Valor: As centrais sindicais brasileiras lutam pela redução da jornada de trabalho, que hoje é de 44 horas. No entanto, esse debate não leva em conta a jornada que os trabalhadores fazem fora do ambiente de trabalho, chamada de "reprodutiva", tais como afazeres domésticos. É possível pensar uma redução tanto da jornada de trabalho produtivo quanto do reprodutivo?

Margaret: Existem muitas discussões a respeito da possibilidade de se ligar a jornada de trabalho produtiva a reprodutiva. A introdução da jornada de trabalho de 35 horas na França, em 2000, foi pensando justamente nesse tema. (Antes a jornada era de 39 horas semanais). Seria uma possibilidade para ter uma maior divisão entre o trabalho doméstico e o produtivo. E, nos últimos anos, a participação das mulheres no mercado aumentou muito. O tempo que os homens dedicam a tarefas domésticas aumentou poucos minutos. O que acontece é que as mulheres trabalham muito mais, por conta da jornada. E isso ocorre em todos os países, é um resíduo da dominação masculina.

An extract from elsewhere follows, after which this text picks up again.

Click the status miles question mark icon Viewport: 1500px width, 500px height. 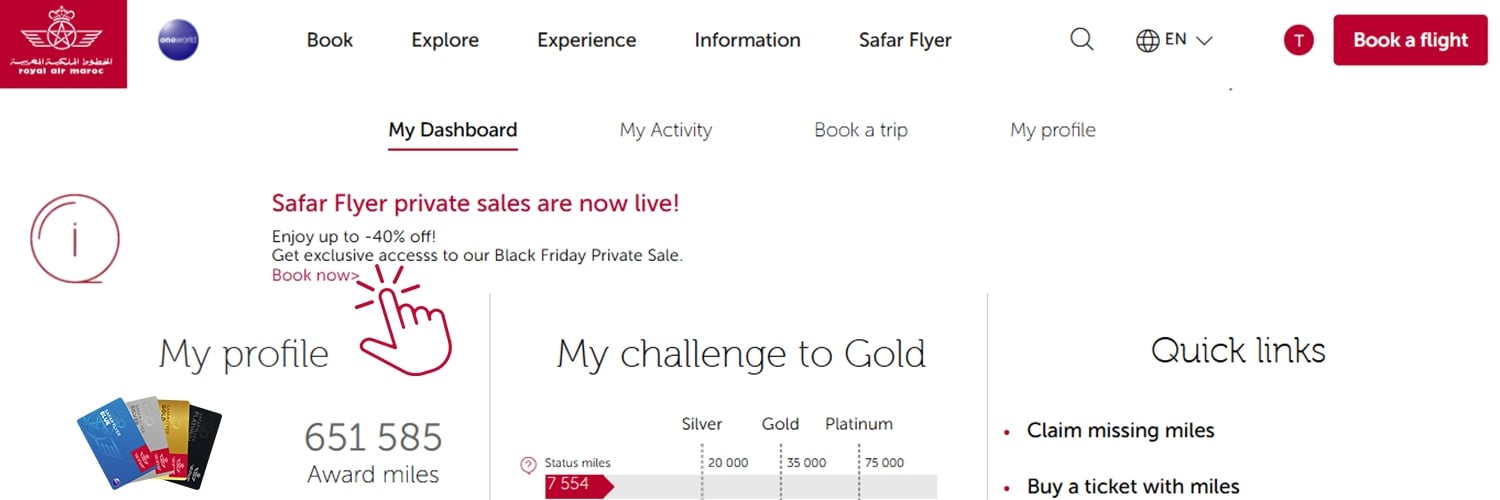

Valor: Empresários, especialistas e trabalhadores brasileiros dizem que o país precisa de uma reforma trabalhista. No entanto, empregados e empregadores têm opiniões opostas. Enquanto o primeiro grupo quer ampliar direitos, o segundo quer reduzir e flexibilizar algumas leis do trabalho. A flexibilização dos direitos do trabalho é uma saída para reduzir os custos empresariais?

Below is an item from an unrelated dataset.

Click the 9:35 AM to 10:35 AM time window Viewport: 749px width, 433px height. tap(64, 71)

Margaret: O mercado de trabalho francês, por exemplo, é muito regulado quando se compara com outros. Mas o desemprego está aumentando há 25 anos e a pressão sobre o mercado ficou cada vez mais forte, precarizando-o e flexibilizando as relações. Só que essa flexibilização não resultou em uma geração maior de empregos. Atualmente começamos a analisar mais de perto essa situação. Houve geração de empregos. Contudo, foi em postos precários e com salários muito baixos. Só agora se está percebendo que durante todo esse período de flexibilização criamos um grupo de trabalhadores pobres, que têm salário, mas mal conseguem se sustentar e estão em empregos precários. E esse grupo é basicamente de mulheres.